■ Extracted data entries
^^^^

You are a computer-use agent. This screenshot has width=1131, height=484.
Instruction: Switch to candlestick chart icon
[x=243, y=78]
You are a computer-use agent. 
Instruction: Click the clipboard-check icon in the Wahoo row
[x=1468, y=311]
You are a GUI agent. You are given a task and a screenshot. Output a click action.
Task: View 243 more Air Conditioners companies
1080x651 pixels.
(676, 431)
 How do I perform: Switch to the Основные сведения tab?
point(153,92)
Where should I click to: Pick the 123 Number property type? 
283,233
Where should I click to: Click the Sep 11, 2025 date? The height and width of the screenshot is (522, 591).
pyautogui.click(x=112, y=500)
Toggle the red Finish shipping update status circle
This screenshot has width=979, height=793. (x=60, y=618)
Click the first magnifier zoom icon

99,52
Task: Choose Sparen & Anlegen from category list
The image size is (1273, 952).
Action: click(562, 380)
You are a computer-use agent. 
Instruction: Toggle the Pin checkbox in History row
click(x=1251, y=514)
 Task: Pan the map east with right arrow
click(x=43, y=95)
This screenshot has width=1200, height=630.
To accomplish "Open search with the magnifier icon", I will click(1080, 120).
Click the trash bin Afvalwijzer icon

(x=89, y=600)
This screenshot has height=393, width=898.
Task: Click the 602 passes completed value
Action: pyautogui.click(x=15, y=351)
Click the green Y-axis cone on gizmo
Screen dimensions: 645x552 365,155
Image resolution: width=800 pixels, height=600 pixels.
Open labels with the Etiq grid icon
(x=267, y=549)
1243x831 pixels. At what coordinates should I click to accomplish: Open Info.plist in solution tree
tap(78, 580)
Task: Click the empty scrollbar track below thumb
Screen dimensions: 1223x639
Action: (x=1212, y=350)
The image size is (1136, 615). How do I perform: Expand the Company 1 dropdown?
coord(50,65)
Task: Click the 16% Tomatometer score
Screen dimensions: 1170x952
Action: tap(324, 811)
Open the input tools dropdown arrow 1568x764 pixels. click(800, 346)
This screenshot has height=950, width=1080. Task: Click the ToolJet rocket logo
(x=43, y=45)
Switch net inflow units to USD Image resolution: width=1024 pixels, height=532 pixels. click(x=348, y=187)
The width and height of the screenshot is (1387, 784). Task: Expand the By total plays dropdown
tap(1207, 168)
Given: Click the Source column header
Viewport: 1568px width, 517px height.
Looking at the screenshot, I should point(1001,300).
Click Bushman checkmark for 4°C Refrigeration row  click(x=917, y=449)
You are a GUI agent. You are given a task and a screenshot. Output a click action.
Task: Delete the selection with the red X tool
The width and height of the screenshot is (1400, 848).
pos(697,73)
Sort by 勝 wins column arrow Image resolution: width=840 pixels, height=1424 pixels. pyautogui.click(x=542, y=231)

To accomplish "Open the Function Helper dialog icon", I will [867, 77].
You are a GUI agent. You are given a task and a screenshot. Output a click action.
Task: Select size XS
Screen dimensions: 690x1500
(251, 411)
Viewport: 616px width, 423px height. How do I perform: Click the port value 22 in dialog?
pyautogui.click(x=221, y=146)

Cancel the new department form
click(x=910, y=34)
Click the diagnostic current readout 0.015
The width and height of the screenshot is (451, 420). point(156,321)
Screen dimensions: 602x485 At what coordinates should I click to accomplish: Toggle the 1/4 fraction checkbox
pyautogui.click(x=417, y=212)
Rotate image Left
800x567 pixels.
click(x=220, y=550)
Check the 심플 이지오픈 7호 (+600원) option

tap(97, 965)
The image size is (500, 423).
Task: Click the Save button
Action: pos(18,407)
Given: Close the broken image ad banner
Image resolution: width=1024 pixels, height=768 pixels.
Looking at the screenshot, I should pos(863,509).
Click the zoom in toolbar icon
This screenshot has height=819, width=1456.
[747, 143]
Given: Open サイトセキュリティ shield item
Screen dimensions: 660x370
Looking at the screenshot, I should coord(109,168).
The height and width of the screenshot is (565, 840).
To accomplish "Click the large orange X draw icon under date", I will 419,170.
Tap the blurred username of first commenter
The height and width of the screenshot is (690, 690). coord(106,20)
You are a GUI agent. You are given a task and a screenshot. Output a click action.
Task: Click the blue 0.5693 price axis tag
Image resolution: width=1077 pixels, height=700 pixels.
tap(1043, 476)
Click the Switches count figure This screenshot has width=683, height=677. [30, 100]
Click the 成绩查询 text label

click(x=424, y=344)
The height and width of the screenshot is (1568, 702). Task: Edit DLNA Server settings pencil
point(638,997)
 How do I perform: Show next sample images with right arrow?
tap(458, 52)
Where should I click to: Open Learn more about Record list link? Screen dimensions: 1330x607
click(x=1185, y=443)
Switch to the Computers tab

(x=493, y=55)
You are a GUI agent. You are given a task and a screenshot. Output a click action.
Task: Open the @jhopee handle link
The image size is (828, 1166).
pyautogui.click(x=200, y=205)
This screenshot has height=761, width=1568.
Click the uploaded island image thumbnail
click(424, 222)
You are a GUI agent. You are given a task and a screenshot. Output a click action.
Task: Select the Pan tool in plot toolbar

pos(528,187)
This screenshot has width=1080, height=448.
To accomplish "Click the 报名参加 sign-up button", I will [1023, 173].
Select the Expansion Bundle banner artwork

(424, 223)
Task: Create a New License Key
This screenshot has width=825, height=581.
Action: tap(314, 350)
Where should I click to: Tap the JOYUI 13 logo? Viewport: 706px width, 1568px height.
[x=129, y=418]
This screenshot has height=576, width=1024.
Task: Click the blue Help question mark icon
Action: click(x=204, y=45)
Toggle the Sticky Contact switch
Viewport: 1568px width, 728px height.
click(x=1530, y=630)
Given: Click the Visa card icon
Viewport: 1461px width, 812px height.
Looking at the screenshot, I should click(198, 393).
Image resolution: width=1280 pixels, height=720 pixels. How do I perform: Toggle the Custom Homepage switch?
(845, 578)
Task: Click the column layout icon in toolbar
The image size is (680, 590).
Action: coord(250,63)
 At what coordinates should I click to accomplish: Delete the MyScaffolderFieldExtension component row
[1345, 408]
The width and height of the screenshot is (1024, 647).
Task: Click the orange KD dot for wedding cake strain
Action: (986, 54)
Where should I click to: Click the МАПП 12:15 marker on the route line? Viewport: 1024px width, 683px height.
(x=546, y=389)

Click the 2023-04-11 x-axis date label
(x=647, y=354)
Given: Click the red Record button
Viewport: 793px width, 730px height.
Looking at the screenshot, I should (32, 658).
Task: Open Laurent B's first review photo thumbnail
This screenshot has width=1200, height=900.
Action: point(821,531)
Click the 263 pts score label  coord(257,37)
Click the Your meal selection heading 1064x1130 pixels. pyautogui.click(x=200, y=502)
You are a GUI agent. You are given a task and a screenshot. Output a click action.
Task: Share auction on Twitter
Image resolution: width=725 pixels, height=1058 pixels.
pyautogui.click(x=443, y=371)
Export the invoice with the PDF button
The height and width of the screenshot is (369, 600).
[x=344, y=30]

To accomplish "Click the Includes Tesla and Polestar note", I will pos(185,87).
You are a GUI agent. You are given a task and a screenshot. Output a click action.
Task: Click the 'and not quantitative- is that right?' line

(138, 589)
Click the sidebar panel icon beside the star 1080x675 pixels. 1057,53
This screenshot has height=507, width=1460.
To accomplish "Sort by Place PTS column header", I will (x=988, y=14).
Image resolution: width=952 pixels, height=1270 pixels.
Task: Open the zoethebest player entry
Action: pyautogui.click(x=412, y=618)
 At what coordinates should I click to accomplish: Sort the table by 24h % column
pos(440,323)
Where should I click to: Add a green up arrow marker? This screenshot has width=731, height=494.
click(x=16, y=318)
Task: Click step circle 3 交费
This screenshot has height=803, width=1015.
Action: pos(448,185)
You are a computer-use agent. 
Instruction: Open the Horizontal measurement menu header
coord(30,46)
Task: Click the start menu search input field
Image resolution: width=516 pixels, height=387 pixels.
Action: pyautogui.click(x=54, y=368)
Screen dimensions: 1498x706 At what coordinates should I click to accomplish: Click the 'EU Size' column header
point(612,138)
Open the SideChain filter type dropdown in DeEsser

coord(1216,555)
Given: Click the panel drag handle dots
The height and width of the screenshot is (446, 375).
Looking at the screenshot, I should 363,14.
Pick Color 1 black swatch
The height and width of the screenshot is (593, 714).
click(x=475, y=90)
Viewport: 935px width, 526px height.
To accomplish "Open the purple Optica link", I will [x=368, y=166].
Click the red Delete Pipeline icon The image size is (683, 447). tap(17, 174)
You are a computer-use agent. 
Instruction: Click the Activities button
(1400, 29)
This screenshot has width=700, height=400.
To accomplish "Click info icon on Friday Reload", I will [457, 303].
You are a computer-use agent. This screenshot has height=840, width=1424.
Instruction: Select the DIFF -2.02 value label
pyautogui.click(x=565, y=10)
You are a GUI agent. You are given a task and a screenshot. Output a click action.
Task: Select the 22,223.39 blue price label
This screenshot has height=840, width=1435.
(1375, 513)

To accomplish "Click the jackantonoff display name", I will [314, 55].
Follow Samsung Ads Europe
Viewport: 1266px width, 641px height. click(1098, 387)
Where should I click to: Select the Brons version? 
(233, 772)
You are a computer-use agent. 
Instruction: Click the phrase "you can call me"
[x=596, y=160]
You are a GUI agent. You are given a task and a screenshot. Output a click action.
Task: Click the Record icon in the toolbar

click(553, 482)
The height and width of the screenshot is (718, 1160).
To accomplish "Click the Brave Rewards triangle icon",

^^^^

■ Directions
Taking the entries above, restate exactly those lines that fall between the line with "Open the input" and the line with "Given: Click the Source column header", keeping both of those lines too.

■ Solved exercise
Open the input tools dropdown arrow 1568x764 pixels. click(800, 346)
This screenshot has height=950, width=1080. Task: Click the ToolJet rocket logo
(x=43, y=45)
Switch net inflow units to USD Image resolution: width=1024 pixels, height=532 pixels. click(x=348, y=187)
The width and height of the screenshot is (1387, 784). Task: Expand the By total plays dropdown
tap(1207, 168)
Given: Click the Source column header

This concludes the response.